Lo peor que puede pasarle a una película sobre el vacío y el hastío es que esté vacía y hastíe. Y a esta le pasan las dos cosas. Con el agravante de que el espectador sale peor parado que el protagonista quien, por lo menos, algún gustito le saca a sus excesos que compensen su oquedad existencial. El núcleo sentimental es la relación del actor con la hija adolescente a la que le presta la misma atención que el espectador a la película: más bien poca.

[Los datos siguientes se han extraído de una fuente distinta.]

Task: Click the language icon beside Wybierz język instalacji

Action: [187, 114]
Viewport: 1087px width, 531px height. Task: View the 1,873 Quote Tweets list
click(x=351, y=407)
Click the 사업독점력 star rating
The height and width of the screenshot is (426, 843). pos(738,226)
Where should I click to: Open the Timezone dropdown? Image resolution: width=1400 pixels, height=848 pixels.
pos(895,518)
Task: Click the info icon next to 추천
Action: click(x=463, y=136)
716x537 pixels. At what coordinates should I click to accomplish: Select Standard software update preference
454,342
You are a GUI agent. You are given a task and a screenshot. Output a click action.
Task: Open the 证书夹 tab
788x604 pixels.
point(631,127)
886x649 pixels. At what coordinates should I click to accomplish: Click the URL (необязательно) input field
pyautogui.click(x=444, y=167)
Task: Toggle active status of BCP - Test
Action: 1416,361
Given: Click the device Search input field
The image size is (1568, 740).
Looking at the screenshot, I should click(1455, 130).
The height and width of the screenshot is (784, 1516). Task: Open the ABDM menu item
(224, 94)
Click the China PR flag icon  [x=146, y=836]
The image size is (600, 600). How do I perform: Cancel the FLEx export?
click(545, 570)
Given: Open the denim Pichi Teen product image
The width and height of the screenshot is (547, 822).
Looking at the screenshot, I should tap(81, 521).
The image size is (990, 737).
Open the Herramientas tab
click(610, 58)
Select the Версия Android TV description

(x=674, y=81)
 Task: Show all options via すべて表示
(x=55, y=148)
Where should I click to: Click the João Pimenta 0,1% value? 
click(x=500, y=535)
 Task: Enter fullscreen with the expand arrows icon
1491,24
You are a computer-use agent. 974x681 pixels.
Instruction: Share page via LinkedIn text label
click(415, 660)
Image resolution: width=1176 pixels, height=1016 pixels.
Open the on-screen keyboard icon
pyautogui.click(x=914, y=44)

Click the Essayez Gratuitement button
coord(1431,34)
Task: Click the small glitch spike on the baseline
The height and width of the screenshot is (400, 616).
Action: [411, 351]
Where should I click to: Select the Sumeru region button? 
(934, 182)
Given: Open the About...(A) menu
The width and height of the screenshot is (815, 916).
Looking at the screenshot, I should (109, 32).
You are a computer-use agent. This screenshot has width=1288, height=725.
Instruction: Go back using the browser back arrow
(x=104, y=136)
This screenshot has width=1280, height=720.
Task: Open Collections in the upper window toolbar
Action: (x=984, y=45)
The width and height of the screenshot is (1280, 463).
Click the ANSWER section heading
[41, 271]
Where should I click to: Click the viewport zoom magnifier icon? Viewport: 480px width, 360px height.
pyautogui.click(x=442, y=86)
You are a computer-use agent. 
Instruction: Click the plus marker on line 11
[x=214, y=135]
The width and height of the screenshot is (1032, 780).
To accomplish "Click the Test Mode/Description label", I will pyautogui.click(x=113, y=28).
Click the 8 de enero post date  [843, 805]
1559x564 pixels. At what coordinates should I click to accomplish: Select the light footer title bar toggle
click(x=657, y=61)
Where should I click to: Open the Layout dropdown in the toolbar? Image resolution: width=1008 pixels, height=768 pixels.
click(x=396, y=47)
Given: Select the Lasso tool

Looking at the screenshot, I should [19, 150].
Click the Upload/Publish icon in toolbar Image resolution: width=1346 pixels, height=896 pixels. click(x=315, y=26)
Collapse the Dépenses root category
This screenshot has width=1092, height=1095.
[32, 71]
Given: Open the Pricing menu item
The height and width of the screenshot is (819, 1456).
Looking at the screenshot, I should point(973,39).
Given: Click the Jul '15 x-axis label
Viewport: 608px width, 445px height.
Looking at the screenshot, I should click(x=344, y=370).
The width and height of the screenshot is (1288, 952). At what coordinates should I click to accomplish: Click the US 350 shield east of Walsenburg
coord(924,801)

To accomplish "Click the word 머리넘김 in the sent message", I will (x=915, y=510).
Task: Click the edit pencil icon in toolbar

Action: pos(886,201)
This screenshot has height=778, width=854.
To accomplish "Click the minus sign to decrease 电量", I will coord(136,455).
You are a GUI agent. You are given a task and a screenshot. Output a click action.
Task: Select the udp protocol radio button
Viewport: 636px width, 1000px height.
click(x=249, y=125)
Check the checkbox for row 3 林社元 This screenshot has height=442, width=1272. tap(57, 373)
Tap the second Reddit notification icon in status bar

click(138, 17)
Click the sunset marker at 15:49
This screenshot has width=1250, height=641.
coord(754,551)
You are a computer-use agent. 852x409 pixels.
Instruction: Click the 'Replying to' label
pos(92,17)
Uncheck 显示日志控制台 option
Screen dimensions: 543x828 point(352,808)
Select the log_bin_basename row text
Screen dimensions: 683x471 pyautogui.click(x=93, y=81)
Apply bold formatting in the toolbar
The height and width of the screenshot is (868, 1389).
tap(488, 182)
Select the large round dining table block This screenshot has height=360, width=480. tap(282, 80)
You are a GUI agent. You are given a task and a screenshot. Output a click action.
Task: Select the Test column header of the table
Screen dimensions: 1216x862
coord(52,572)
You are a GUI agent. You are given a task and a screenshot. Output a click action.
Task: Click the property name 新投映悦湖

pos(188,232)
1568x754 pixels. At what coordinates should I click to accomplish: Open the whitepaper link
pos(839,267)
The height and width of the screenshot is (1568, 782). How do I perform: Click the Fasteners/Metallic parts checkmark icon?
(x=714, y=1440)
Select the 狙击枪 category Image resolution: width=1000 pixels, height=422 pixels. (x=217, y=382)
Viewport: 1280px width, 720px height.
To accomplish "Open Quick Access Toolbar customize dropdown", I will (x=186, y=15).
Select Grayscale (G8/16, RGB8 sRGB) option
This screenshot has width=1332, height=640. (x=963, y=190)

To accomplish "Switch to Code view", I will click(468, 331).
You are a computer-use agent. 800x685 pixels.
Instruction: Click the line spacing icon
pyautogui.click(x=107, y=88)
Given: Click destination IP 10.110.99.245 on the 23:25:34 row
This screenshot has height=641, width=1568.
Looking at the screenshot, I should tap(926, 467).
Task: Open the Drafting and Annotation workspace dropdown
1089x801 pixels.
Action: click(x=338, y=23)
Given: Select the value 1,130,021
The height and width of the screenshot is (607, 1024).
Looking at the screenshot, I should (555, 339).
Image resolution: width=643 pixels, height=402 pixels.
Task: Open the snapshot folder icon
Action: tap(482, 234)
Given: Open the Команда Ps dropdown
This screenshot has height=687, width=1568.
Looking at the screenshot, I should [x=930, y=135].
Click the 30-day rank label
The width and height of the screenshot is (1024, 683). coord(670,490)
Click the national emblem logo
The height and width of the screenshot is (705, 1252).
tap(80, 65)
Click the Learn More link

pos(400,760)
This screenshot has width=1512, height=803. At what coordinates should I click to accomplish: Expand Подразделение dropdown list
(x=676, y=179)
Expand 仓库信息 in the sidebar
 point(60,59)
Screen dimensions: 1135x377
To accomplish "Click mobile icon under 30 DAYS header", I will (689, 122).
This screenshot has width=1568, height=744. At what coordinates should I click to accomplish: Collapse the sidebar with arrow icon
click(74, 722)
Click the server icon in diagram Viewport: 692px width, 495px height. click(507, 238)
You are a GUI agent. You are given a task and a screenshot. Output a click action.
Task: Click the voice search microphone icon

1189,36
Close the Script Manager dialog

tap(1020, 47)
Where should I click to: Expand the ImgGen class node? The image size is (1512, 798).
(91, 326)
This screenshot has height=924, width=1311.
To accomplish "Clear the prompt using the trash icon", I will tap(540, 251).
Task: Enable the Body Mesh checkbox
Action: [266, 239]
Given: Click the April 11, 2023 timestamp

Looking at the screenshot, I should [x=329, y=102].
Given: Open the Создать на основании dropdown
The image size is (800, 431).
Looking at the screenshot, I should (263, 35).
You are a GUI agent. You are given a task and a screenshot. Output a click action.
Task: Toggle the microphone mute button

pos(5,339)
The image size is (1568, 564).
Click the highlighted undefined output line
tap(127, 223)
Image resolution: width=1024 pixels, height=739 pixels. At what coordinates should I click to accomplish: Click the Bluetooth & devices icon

Todo se resume en un intento fracasado de trasladar Lost in traslation a Hollywood, como si Somewhere fuera un flash-back que nos presentara al personaje que interpretaba Bill Murray antes de su definitivo declive para contarnos qué le llevó a perderse en Tokyo.

Una especie de pobre niño rico o de los pijos también lloran. El extranjero de Camus reinterpretado por Carmen Lomana o Fellini ocho y medio (¡el episodio de Milán!) con toquecitos del también felliniano Toby Dammit (¡la entrega italiano-berlusconiana de premios cinematográficos!) rehecho por Isabel Coixet. Que alcanza sus cumbres de cursilería pretenciosa en la escena subacuática con canción o cuando él se sienta al piano y toca, así, como cualquier cosa, las variaciones Goldberg. Logra retratar la inanidad, superficialidad, falso glamour y vacío del Hollywood de hoy. Pero involuntariamente: no por lo que la película muestra, sino por lo que es.